聖書つまり一種の法律のような契約書ですか。旧約聖書ならぬ契約聖書と?。クリスチャンの方には大切な法典なのでしょうね。キリスト教に限らず、どんな宗教にも教本はありますから、あれを暗記できるのはお坊さんくらいでしょうね。例えば仏教などでは難しい漢字や独特な言葉づかいを理解するまでが大変ですね。その点、キリスト教の聖書の方が内容は別としても分かりやすいのかも知れませんね。活字ですからね。

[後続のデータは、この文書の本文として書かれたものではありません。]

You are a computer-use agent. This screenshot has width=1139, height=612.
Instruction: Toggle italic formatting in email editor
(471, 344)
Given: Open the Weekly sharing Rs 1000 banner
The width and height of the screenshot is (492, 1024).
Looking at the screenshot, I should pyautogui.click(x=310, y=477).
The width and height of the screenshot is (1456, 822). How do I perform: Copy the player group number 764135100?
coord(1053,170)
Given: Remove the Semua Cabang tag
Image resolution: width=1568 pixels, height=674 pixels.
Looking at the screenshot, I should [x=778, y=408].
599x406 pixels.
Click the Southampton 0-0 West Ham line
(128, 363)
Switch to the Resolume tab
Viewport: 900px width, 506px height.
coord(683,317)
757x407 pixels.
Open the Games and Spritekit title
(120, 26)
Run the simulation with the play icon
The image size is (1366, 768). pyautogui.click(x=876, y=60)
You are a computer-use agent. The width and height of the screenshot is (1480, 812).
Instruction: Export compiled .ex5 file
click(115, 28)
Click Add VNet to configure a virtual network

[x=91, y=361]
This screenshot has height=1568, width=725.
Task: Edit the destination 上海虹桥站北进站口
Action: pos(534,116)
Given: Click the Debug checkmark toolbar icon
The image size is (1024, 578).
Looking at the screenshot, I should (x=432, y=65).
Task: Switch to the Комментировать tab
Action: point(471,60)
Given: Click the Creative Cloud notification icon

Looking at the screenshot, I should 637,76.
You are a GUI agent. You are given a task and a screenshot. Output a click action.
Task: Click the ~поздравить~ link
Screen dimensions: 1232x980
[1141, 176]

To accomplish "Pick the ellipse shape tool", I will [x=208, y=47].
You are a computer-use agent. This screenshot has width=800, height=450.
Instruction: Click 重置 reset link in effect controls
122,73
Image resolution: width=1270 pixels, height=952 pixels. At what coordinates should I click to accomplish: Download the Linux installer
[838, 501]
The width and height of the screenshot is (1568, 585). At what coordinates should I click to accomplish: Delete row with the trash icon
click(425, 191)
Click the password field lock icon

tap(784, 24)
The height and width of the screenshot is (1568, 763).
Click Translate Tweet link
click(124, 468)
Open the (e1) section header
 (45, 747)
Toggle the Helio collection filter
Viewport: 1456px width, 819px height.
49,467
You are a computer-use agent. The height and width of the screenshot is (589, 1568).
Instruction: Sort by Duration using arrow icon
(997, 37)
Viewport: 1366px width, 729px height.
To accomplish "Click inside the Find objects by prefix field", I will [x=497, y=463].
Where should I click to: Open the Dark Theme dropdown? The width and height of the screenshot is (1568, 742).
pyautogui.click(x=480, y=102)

ユダヤ教もタルムードがあって日々の暮らしのあれこれを細かく規制した本があります。その研究者がラビで、黒いフロックコートとひげを生やして手に書をもって、黒い帽子を被って街を歩いていますが、若者から見たら軽蔑もされていて、エルサレムの決められた街区に彼らは住んでいます。同じようにイスラク教にも日常生活を細かく規定する文言があります。果たしてこの行為はコーランに正しく即しているかと判断するわけです。仏教でもマルクス主義でも解釈をめぐる論争は尽きないですね。殺し合い阿も発生します。人間の幸福とは関係ありません。信仰宗教の教祖や2代目3代目は金もうけに長けています。共通は書籍を売って、寄付金を決められた時期に集めて、その金額に応じて出世していくシステムを採用していること。アメリカはラジオを使って布教する原理主義が流行ってます。一流の建築士に本部を設計させて見事な圧倒する本部をつくります。救われたい、天国に入りたい人はそういう協会に途方もない金額を寄贈しますから、あっという間に巨大宗教になります。